Сегодня скончалась Татьяна Алексеевна Чудова, у которой я несколько лет учился композиции и о которой писал в посте про пять прелюдий.
С ней случилась ровно та история, которой я подспудно боялся, лёжа неделю назад в больнице в Озёрах. Со слов ученицы, она повредила ногу на даче и попала в маленькую районную больницу (в городе в Тульской области, население которого — ещё меньше озёрского). Там у неё поднялась температура. Первый ПЦР-тест в этой больнице потеряли (sic!), второй оказался положительным. Ковидного отделения в той больнице не было. Её перевели в Москву, где через шесть дней случилось резкое ухудшение, и — всё.
Когда я лежал, покусанный, в озёрской больнице, при поступлении мне не сделали ни одного ПЦР-теста и не положили в карантин, хотя должны были. На вопрос, как так, который я задал на утреннем обходе, уже успев полежать в палате ещё с тремя такими же непротестированными, врач, одновременно завотделением, ответил: «У меня в отделении пока ни одного ковидного не было».
Пока.
На третий день, обретя способность хоть как-то передвигаться, я узнал, что в отделение ежедневно приходят люди просто с улицы — на перевязку — и маски из них, разумеется, носят единицы.
Убивает не ковид; убивает системное разгильдяйство, которое оправдывается сверху. А ковид — это повод, фактор, многократно усиливающий тенденцию. И когда происходит такое усиление — под каток попадают абсолютно все. Кто угодно. Даже профессора консерватории.

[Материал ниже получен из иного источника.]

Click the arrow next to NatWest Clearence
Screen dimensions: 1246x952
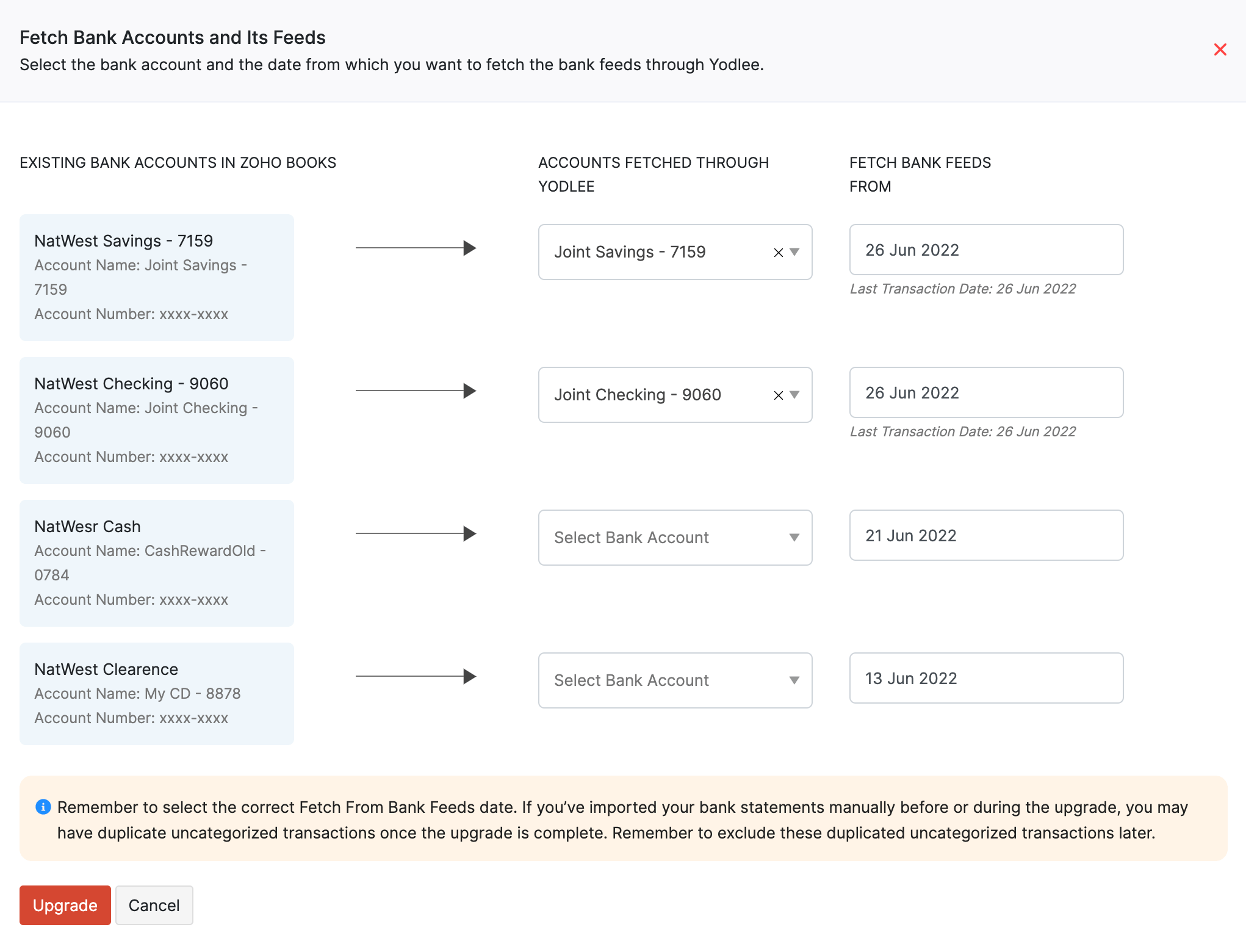416,676
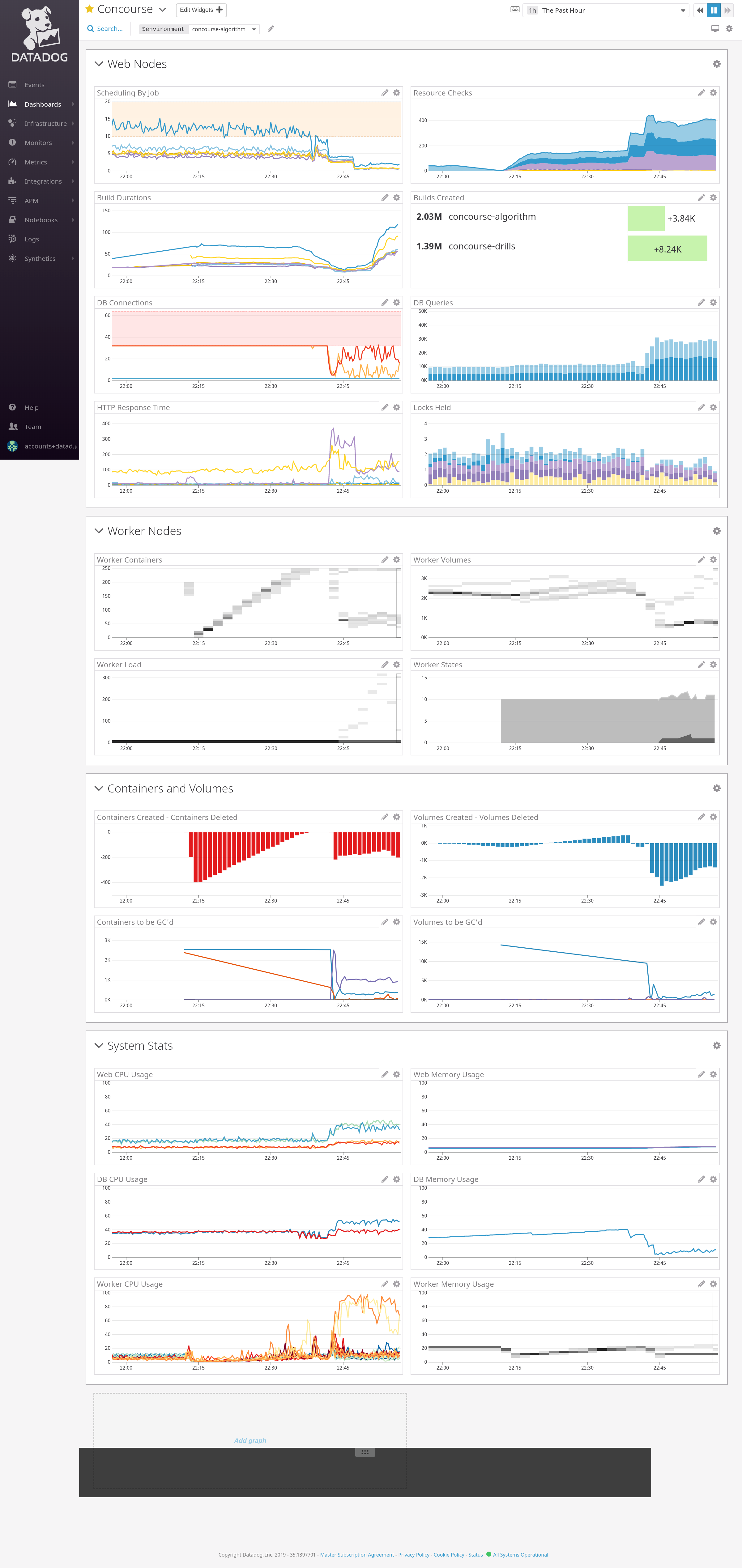Open Logs in the sidebar
Viewport: 742px width, 1568px height.
point(32,239)
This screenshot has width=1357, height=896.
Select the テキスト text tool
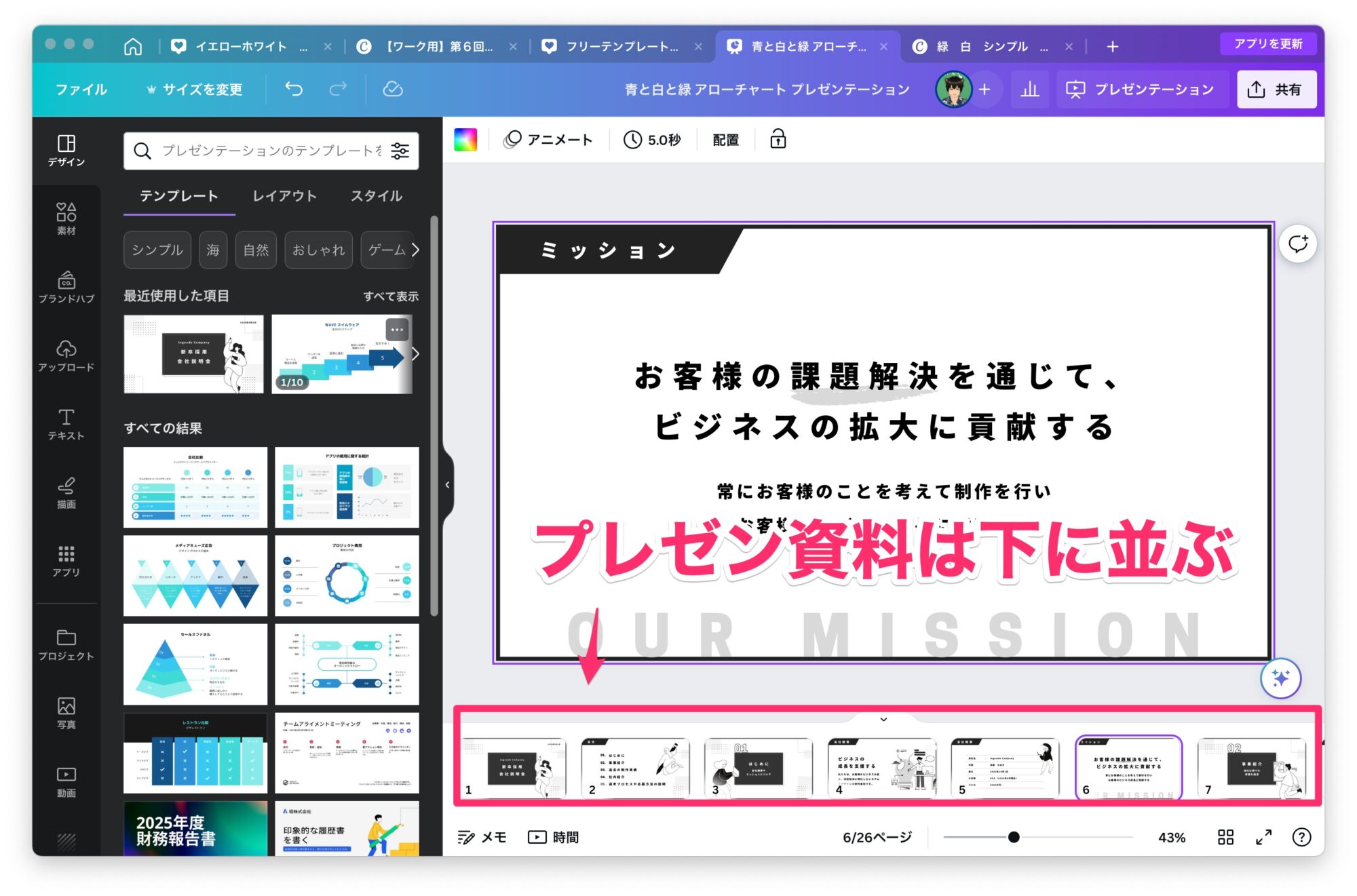pos(66,424)
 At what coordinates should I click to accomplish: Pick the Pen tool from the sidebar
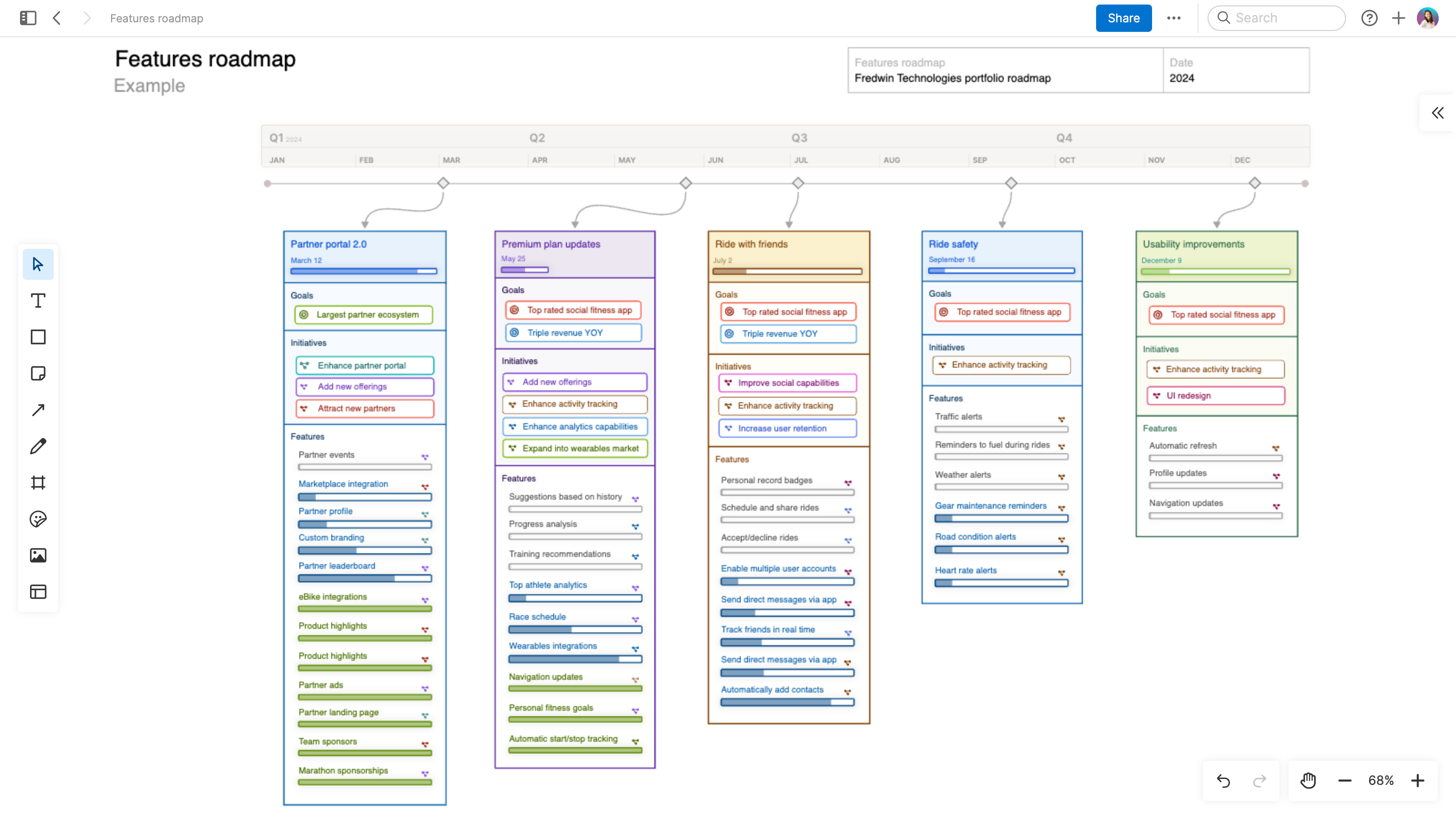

Системному разгильдяйству всё равно, кого убивать.
Покойтесь с миром, Татьяна Алексеевна, и большое спасибо вам за заботу и опыт.
Ниже — пьеса для виолончели и фортепиано, которую я написал в двенадцать лет, в 2011 году, в классе у Татьяны Алексеевны, а потом исполнил в Белом зале консерватории на её классном концерте.
Готовя этот пост, я внезапно выяснил, что Дмитрия Волкова, исполнившего партию виолончели, тоже уже нет в живых: он умер во сне в 2014 году. Ему было 26 лет.
Странно и страшно осознавать, что единственный живой человек, который непосредственно причастен к этому исполнению, — я.